Die chinesischen Behörden haben am Freitag die Zahl der Todesopfer einer Schneelawine, die Anfang der Woche in der Stadt Nyingchi in der Autonomen Region Tibet im Westen Chinas abgegangen ist, auf 28 erhöht.
Die Zahl der Todesopfer wurde von den Rettungsdiensten zuletzt mit 13 angegeben. Nachdem nun weitere 15 Tote hinzugekommen sind, haben die zuständigen Behörden die Such- und Rettungsarbeiten beendet, berichtet die «China Daily».
Die Lawine ereignete sich am Dienstag auf einem Straßenabschnitt am Ausgang eines Tunnels im Bezirk Mainling.

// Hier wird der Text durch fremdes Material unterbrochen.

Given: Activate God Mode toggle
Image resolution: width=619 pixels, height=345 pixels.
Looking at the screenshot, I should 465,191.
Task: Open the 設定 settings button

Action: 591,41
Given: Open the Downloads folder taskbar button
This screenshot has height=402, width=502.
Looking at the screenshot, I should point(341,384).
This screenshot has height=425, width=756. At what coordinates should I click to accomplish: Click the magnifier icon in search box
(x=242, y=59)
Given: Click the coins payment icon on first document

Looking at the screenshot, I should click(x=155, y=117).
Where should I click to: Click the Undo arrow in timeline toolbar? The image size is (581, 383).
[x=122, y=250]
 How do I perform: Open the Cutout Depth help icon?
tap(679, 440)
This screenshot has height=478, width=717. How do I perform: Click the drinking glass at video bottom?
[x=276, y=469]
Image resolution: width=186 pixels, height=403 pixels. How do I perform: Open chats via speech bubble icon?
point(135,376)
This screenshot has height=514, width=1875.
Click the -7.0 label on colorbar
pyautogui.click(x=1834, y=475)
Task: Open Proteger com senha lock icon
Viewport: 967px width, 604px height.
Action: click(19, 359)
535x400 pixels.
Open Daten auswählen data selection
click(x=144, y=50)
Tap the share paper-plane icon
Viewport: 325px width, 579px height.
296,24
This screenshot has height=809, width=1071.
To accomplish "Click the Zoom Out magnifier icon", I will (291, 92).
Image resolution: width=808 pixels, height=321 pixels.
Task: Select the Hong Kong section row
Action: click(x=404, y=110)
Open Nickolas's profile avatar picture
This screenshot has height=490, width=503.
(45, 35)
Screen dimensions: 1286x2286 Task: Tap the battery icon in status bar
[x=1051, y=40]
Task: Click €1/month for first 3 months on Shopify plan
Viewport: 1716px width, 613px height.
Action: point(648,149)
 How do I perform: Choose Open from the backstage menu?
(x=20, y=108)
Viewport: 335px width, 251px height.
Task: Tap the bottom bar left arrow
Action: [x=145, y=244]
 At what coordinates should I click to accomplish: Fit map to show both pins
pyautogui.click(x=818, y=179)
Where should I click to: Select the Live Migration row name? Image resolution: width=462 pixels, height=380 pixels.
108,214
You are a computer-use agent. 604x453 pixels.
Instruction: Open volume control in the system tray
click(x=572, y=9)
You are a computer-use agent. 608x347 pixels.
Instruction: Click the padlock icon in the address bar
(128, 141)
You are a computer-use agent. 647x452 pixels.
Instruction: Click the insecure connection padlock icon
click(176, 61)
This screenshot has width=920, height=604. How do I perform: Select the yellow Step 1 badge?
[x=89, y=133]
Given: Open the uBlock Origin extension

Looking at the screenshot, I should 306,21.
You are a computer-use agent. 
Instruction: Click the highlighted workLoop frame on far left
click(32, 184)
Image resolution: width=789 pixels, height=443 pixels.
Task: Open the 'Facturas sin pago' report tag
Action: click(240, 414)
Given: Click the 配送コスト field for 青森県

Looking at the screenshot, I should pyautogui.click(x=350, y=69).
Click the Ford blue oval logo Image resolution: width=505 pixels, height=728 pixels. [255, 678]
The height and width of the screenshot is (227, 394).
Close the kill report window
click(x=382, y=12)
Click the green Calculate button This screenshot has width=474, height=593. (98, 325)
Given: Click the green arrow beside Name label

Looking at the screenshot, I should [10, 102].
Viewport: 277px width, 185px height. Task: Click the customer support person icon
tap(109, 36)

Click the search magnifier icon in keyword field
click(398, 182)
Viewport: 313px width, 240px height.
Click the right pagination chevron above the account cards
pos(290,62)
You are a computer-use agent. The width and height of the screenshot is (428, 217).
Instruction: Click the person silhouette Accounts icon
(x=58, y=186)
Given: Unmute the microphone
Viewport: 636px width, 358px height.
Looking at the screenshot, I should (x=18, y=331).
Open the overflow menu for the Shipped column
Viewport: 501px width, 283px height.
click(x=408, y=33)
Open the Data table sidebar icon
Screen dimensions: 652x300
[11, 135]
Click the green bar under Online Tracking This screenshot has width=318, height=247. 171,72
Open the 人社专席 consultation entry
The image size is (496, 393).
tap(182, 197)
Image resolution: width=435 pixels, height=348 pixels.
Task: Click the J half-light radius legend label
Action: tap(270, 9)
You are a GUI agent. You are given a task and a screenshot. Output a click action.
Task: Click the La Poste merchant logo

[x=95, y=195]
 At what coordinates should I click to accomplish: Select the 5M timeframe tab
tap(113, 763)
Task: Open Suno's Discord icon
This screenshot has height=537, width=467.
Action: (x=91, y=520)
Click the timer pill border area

Das chinesische Ministerium für Katastrophenschutz schickte mehrere Einsatzkräfte mit mehr als 1.000 Rettern und 30 Fahrzeugen zum Unglücksort.
Nach Bekanntwerden der Nachricht drängten die Behörden des Landes darauf, die Überwachung der Situation zu verstärken und die Betroffenen an einen sicheren Ort zu bringen, um mögliche Katastrophen zu verhindern, wie die Zeitung «Global Times» Anfang der Woche berichtete.